These articles and interviews are grouped into sections, the two biggest being reminiscences of her life in De Smet, South Dakota, where many of the Little House books took place, and then reminiscences of Mansfield, Missouri, where she spent most of her adult life. There are other sections on “Women in the 1920s” and “Laura and Rose,” her daughter. There is a bit of overlap with Hines’ book of her columns: he reprints a few of them here.

Laura was in her mid-60s when she began writing the Little House books. It seems they began as a way to preserve family memories. There is a bit of controversy over whether publication was her idea or her daughter Rose’s, and several people take credit for urging her to make a book out of them. But however they came to be, her town of 800 had thought she and her husband were retired, and then “took many years to become reconciled to Mrs. Wilder’s latter-day fame as a story-teller.” Many people the author talked to began by saying, “If I had only known that she would become famous, I would have paid more attention to what she said and did” (p. 61). It’s a little ironic that some of the people Hines interviewed said they hadn’t read her books until she either gave them a copy (they were expensive back then at $2.75 🙂 ) or until they got to know her a bit. It’s amusing, then, that in a piece on the Wilders for Mansfield’s centennial album, one writer says, “We know Laura was special. But there has to be something special about the town that provided the environment necessary for her talent to shine through” (p. 274).

Most remember the Wilders as fairly quiet people who kept to themselves, Almanzo especially, but many had memories of visiting with Laura or seeing her in town. She was generally regarded as friendly and industrious. At the dedication of the local library, it was noted she was “famous in her own community for her fine needlework, delicious gingerbread, and in general known as a good neighbor” (p. 269).

When asked why she didn’t write more books, one time she replied that the money she received from them cost her more in taxes. “She never found taxes on those who had labored their way to prosperity to be an incentive for even more labor” (p. 97). But another time she said that if she wrote more, she’d have to get into some of the sad times of her life (p. 122).

Her first years with Almanzo were pretty sad, marked by the loss of a baby, years of drought and crop failure, then his diptheria and a stroke which left him unable to work a full day. They arrived in Mansfield in that condition, with enough money to put a payment down on a rocky piece of land where they literally built an existence with their bare hands, cutting and selling wood until they could grow crops and build a house. That is truly amazing to me: I don’t know if most people these days would have either the knowledge or the spirit to do such a thing. “The Story of Rocky Ridge Farm” and “My Apple Orchard” tell in their own words how they started and then improved upon the grounds and land through the years.

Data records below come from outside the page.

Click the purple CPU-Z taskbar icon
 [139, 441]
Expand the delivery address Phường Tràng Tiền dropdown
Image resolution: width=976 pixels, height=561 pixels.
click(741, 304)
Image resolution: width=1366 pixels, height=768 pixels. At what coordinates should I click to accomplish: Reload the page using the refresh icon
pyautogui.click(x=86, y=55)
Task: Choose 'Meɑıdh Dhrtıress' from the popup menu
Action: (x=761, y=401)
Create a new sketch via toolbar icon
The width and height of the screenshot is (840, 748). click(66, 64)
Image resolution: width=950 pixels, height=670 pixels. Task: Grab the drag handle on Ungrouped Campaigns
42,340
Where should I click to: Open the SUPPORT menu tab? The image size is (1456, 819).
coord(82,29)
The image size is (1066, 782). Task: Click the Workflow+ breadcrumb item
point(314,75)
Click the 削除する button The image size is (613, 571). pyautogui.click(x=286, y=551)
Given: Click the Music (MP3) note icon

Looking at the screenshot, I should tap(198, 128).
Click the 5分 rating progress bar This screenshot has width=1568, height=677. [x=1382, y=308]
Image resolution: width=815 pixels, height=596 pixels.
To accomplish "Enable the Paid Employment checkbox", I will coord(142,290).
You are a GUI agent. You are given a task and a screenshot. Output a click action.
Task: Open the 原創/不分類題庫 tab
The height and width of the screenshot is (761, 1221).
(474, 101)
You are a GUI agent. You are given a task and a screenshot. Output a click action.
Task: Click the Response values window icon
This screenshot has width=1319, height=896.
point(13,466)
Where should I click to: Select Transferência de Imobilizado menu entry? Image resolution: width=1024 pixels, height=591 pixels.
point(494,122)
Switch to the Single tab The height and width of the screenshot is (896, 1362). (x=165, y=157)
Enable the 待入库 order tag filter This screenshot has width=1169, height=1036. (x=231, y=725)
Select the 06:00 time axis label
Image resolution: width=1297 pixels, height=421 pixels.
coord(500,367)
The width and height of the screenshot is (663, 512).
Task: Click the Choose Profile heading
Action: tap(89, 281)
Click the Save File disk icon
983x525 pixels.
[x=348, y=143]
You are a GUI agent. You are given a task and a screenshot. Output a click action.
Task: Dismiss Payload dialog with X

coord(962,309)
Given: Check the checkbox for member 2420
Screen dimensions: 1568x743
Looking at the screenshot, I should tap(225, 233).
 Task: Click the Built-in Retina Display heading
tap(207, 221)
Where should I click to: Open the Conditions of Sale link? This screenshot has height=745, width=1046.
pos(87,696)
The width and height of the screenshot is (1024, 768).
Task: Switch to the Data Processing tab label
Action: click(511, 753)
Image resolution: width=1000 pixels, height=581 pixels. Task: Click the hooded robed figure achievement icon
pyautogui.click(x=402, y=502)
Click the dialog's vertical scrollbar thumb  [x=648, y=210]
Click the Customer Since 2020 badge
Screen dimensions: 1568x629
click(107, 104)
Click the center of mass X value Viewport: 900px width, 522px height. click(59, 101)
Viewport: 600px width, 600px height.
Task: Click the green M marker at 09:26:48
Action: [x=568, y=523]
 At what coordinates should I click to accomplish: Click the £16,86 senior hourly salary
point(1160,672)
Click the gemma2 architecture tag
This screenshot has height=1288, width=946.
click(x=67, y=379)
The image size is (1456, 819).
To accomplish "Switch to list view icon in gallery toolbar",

A few other highlights I noted:

When a friend commented that life begins at forty, Laura replied, “No, dearie. It begins at eighty” (p. 134).

She told another friend how, after her sister Mary became blind, Laura “would make word pictures for Mary so she could ‘see'” (p. 136). Perhaps that was early training for the stories she would write later on.

It was especially interesting to me that, with all the opportunities opened to women as a result of their needing to work in a variety of places during WWI, she wasn’t against those opportunities, but she urged, “We must advance logically, in order, and all together if the ground gained is to be held. If what has hitherto been woman’s work, in the world, is simply left undone by them, there is no one else to take it up. If in their haste to do other, perhaps more showy things, their old and special work is neglected and only half done, there will be something seriously wrong with the world, for the commonplace, home work of women is they very foundation upon which everything else rests” (p. 170). She was at least one voice who didn’t dismiss that “home work” as drudgery or demeaning but rather as a meaningful contribution to home and society.

I hadn’t realized before that there was a bit of controversy over how much Laura’s daughter, Rose, contributed to the writing of the Little House books. Rose was a known writer and editor, and speculation runs from the thought that Rose only advised her mother and used her own connections to get the books published, to the other extreme that Laura’s writing only the bare bones of the books, and Rose arranged and ghost-wrote much of them. The truth is likely in-between.

There are a few photos of Laura throughout the book, and to me she seems one of those rare people who become prettier as they get older.

There are even a few recipes in the book. Hines and his family tried many of them. Most came out fine, but the results of a few left them wondering if what constituted a successful cake or dish then might be different from our preferences mow.

The book was a little dry in places: many of the interviews Hines conducted and published cover some of the same information, and perhaps that  could have been summarized and harmonized rather than recorded individually. But his affection for Laura shines through.

Overall this was an interesting book that gave a fuller picture of Laura in her adult years and helped separate fact from fiction.

On another note, I didn’t realize until last night that Februray 7 was Laura’s 145th birthday. I had originally chosen February as the month for the Laura Ingalls Wilder Reading Challenge specifically because her birth and death both occurred in February, but it didn’t even occur to me to have a “birthday party” or some kind of special remembrance of her on that day. I’ll have to keep that in mind for next year.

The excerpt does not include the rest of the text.